Exercise brief => Collect every line below that contains the string "player". Case counts.

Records
◇ ◇ ◇ ◇
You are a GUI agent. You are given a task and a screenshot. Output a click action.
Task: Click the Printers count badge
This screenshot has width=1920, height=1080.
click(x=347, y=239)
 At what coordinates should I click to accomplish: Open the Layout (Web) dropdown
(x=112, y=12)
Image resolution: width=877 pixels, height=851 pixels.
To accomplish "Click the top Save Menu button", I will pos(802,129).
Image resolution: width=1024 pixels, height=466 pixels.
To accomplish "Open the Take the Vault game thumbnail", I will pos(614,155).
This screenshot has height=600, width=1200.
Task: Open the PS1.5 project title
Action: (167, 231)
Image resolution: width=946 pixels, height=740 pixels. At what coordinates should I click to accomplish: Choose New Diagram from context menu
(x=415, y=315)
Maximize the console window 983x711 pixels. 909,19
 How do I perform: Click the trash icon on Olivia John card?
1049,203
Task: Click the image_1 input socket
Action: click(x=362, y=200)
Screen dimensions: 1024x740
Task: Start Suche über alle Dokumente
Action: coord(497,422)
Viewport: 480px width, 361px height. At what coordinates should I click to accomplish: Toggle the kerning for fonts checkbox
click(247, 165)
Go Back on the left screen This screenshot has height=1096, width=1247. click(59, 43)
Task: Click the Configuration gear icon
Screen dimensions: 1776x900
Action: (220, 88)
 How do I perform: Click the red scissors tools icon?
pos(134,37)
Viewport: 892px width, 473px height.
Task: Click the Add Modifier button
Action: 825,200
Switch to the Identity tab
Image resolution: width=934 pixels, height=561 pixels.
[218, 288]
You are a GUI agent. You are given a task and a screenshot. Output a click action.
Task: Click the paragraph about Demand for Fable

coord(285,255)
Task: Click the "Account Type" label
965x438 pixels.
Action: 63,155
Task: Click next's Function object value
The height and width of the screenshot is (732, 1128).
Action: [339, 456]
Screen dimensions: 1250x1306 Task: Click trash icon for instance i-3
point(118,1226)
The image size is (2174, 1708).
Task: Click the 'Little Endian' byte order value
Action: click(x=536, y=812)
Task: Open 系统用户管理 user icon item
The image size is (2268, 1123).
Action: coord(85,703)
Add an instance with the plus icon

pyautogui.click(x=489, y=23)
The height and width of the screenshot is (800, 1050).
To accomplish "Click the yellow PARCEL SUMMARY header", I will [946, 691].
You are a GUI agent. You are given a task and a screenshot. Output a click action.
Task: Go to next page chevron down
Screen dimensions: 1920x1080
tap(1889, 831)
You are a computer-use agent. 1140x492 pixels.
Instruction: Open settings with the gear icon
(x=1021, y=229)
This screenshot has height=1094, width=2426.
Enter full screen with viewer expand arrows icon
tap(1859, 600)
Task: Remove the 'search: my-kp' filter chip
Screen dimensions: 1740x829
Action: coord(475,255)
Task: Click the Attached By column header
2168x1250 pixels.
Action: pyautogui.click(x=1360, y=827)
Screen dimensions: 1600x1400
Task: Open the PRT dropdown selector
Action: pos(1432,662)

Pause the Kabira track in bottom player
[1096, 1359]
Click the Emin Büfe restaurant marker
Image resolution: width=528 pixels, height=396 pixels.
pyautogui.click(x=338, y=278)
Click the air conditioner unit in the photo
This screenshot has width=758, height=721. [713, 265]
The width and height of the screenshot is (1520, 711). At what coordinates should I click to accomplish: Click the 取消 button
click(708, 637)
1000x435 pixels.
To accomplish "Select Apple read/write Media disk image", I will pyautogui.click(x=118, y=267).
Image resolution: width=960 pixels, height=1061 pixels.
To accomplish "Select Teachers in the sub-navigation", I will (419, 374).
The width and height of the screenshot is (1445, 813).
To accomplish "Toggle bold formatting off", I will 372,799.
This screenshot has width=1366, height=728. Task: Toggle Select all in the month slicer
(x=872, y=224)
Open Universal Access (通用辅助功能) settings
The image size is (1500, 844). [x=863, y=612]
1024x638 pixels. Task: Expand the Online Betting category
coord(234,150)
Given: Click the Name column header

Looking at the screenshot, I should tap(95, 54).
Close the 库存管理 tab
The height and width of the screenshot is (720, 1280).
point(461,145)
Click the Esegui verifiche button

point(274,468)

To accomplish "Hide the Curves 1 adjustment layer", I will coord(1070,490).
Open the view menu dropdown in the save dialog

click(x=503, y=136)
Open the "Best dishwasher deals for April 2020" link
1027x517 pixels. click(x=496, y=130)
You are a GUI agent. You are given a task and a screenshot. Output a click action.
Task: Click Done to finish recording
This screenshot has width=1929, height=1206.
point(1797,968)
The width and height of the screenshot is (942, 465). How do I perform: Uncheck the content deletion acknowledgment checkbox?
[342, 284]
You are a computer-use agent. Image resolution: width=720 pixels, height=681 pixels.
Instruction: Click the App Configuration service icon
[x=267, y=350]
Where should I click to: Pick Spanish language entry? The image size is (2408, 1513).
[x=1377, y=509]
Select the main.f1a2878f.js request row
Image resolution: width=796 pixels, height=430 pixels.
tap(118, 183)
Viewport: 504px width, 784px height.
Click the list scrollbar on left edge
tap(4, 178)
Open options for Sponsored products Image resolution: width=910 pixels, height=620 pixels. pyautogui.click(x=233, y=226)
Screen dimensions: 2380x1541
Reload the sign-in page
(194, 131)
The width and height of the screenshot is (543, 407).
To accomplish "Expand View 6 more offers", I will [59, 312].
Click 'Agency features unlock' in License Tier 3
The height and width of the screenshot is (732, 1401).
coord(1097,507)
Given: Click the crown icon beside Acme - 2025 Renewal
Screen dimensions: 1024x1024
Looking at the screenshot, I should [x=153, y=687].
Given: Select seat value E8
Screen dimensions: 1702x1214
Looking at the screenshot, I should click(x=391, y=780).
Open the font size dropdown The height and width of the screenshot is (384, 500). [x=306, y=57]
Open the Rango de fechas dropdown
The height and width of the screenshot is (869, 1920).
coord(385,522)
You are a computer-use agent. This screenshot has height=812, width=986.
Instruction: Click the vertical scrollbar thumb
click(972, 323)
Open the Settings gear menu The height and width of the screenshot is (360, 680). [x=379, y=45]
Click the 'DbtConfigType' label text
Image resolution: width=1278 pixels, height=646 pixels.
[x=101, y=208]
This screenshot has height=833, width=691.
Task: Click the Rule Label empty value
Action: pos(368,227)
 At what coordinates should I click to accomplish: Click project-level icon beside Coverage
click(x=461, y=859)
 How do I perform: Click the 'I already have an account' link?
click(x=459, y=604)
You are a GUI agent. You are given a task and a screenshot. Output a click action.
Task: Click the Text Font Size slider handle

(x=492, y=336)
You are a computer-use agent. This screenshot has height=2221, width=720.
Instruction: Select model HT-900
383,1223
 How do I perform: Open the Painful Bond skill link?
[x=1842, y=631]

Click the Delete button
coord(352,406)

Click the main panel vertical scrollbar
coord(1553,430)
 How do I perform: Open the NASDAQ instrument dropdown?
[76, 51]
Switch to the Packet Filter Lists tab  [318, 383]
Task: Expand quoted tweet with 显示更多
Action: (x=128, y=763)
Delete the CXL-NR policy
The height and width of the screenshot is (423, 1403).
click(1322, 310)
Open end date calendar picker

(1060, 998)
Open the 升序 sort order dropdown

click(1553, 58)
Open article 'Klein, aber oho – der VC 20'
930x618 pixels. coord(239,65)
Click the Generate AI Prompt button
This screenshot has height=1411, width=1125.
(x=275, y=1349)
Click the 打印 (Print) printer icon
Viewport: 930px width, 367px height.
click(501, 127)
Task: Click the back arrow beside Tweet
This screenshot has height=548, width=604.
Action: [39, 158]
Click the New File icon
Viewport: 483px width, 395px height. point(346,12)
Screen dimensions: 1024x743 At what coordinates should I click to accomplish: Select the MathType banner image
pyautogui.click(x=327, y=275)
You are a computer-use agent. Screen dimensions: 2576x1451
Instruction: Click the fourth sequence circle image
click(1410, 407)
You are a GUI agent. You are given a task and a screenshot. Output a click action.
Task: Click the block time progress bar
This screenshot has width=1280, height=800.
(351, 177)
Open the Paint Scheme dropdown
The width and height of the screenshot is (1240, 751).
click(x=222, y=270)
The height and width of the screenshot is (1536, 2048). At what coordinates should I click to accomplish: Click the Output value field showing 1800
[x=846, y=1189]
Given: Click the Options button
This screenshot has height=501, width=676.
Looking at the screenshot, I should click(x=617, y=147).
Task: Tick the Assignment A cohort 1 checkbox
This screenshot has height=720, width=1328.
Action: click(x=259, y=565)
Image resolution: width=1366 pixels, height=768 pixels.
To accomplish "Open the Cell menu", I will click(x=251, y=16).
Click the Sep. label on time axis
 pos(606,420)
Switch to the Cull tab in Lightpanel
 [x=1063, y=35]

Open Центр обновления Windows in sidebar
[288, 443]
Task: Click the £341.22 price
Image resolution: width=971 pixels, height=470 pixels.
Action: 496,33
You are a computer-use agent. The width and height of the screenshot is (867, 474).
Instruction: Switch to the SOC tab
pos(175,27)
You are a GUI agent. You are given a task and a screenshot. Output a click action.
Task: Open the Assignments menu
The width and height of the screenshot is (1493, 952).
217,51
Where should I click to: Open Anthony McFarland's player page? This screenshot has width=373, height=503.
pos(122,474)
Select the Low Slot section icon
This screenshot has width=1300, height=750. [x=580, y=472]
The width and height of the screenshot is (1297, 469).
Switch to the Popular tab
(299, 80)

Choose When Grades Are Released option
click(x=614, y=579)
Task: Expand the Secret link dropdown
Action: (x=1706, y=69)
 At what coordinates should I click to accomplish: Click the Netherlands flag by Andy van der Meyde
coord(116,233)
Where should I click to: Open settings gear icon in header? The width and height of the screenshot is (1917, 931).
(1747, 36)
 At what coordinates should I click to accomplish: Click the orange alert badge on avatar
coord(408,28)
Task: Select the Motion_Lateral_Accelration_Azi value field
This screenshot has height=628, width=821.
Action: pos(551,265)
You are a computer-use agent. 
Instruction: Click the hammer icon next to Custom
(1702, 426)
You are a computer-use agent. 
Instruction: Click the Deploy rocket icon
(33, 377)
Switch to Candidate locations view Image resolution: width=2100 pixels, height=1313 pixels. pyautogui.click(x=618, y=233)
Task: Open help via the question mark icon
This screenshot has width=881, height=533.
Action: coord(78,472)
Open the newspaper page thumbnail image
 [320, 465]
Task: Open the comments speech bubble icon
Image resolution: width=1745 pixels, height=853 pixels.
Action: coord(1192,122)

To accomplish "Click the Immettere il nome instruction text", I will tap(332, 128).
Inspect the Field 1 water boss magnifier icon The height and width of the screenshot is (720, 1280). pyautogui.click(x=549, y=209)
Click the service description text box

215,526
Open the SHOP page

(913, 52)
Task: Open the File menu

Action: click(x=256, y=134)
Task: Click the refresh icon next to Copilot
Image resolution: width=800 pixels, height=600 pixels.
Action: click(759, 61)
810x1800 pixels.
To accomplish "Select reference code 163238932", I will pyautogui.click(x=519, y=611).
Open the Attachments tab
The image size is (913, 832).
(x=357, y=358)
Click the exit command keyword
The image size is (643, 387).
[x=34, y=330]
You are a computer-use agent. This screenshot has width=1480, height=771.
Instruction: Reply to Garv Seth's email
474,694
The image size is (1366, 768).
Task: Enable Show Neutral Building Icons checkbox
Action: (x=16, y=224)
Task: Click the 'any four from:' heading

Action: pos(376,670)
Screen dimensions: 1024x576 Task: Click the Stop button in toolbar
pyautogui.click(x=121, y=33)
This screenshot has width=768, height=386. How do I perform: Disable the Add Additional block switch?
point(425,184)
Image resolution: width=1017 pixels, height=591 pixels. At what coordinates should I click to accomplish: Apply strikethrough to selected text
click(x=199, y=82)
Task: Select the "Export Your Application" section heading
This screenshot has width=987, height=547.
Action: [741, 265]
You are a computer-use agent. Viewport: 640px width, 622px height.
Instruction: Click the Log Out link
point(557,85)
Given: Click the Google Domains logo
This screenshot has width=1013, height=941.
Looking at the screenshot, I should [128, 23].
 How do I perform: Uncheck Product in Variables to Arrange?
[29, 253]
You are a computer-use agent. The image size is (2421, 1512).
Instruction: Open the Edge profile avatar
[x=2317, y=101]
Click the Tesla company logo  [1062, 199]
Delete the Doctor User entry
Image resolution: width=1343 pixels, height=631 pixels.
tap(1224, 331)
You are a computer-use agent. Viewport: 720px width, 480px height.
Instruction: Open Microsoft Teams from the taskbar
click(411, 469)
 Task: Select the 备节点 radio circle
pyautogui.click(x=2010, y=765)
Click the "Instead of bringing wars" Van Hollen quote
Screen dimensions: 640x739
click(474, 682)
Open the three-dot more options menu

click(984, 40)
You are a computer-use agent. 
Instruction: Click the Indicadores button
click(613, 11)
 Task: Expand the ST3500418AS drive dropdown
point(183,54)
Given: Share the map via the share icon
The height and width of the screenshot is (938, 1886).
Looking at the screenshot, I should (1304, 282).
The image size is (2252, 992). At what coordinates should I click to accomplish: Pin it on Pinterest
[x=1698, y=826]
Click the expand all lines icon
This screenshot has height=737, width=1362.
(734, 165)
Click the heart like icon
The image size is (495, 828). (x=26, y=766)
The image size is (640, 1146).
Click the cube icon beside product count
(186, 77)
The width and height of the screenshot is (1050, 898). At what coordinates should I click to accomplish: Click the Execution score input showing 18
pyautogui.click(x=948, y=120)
◇ ◇ ◇ ◇
Problem solution =>
Pause the Kabira track in bottom player
Where should I click to: Open Anthony McFarland's player page? This screenshot has width=373, height=503.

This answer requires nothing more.